DUE TO SPAM, SIGN-UP IS DISABLED. Goto Selfserve wiki signup and request an account.
Status
Current state: Under Discussion
Discussion thread: here
JIRA: TODO
Please keep the discussion on the mailing list rather than commenting on the wiki (wiki discussions get unwieldy fast).
Motivation
We have the RemoteClusterUtils API to enable users to perform some operations of their MirrorMaker environment. One method, translateOffsets(), allows to manually translate consumer group offsets. This is useful when MirrorCheckpointConnector is not configured to automatically sync offsets or when dealing with a disaster and unplanned failover. This method works by fully reading the checkpoints topic which is populated by MirrorCheckpointConnector, so this can be an expensive call and it can take a long time depending on the size of the topic. This method takes a single consumer group id as input, so it makes it unsuitable in cases when the offsets of several consumer groups have to be translated as each call re-reads the full topic.
Since the full topic is read anyway, we should have a method to translate the committed offsets of multiple consumer groups at the same time.
Public Interfaces
A new translateOffsets() method in RemoteClusterUtils, that takes a set of consumer group Ids:
/**
* Translates remote consumer groups' offsets into corresponding local offsets. Topics are automatically
* renamed according to the configured {@link ReplicationPolicy}.

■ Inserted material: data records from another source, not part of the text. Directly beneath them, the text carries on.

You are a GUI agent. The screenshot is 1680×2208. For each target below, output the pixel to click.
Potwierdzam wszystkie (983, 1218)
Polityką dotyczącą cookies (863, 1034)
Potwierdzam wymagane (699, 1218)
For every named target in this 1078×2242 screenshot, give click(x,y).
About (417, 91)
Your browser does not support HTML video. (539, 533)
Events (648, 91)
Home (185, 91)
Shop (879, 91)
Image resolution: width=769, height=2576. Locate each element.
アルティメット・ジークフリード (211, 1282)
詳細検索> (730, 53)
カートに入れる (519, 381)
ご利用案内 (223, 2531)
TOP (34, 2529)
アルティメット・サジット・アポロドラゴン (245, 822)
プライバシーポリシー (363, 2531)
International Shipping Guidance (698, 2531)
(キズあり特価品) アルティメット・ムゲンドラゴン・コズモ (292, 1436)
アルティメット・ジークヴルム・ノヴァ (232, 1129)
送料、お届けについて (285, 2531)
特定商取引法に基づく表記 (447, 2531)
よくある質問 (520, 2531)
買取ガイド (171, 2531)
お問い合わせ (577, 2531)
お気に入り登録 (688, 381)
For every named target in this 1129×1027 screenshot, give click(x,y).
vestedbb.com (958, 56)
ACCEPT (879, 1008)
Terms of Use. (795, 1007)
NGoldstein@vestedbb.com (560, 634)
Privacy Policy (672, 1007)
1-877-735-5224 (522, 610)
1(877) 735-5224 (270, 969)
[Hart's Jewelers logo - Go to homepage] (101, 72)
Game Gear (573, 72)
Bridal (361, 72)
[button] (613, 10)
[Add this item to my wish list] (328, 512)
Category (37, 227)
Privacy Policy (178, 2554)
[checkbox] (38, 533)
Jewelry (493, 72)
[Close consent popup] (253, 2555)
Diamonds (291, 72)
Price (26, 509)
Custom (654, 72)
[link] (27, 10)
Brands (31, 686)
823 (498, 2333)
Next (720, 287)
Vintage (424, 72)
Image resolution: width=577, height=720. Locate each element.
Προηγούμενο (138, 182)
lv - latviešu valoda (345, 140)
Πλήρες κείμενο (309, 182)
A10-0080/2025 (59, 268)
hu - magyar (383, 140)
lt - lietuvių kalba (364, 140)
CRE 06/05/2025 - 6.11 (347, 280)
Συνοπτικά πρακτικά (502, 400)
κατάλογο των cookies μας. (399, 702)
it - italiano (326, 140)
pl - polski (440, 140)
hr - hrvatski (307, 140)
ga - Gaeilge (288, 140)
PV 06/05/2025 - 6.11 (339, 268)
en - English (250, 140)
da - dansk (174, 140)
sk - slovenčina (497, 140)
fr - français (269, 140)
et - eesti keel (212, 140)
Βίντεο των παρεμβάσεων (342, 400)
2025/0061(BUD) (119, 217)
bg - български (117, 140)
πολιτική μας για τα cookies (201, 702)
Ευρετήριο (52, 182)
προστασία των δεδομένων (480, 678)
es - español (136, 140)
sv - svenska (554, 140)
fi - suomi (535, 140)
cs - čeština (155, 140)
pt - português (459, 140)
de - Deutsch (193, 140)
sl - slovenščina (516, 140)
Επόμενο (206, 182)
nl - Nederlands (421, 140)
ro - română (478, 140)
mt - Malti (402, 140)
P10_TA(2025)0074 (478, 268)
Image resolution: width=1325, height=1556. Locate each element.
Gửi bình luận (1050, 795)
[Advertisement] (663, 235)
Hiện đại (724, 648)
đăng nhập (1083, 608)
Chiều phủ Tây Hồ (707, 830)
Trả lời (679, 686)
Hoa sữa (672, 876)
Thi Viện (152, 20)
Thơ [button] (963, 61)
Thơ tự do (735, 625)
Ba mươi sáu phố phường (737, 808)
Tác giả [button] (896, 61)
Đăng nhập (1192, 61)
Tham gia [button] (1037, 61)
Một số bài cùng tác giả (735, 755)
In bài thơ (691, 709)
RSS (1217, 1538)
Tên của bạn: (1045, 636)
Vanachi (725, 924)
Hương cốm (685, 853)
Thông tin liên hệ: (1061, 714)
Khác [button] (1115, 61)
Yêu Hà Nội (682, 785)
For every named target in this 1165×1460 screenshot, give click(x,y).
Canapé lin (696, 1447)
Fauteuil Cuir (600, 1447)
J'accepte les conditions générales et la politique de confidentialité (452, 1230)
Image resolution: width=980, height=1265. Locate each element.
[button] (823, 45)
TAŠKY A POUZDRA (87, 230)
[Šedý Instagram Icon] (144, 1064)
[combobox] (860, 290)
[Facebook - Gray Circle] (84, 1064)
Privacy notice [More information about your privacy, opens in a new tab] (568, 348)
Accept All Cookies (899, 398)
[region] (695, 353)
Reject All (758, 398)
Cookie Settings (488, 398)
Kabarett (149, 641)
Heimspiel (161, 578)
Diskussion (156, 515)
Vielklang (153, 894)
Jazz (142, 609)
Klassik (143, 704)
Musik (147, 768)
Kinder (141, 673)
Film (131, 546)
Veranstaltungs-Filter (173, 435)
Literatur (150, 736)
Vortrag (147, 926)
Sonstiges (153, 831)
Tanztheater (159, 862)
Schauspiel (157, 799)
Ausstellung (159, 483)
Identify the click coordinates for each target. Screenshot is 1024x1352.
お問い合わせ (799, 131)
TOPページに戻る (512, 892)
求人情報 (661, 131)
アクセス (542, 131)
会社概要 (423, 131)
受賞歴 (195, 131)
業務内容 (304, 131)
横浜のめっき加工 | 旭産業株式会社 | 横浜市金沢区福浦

* @param properties Map of properties to instantiate a {@link MirrorClient}
* @param remoteClusterAlias The alias of the remote cluster
* @param consumerGroupIds The set of consumer group Ids
* @param timeout The maximum time to block when consuming from the checkpoints topic
*/
public static Map<String, Map<TopicPartition, OffsetAndMetadata>> translateOffsets(Map<String, Object> properties, String remoteClusterAlias, Set<String> consumerGroupIds, Duration timeout) {
}
The matching method in MirrorClient:
/**
* Translates remote consumer groups' offsets into corresponding local offsets. Topics are automatically
* renamed according to the ReplicationPolicy.
* @param consumerGroupIds The set of consumer group Ids
* @param remoteClusterAlias The alias of remote cluster
* @param timeout The maximum time to block when consuming from the checkpoints topic
*/
public Map<String, Map<TopicPartition, OffsetAndMetadata>> remoteConsumerOffsets(Set<String> consumerGroupIds, String remoteClusterAlias, Duration timeout) {
}
For both methods, in case there are no offsets for a group, the Map will still contain an entry with the group Id as the key but the value will be an empty Map.
Proposed Changes
The existing MirrorClient.remoteConsumerOffsets() will invoke the new method with a Set containing just a single consumer group Id.
Compatibility, Deprecation, and Migration Plan
- This is adding new methods. There are no changes to existing methods or logic.
Test Plan
The new methods will be tested using unit tests. This will require some refactoring in MirrorClient to make the remoteConsumerOffsets() method testable (we currently don't have tests for that method).
Rejected Alternatives
- Deprecate the existing RemoteClusterUtils.translateOffsets() and MirrorClient.remoteConsumerOffsets() methods: Internally these will use the same logic as the new methods, so we can keep them.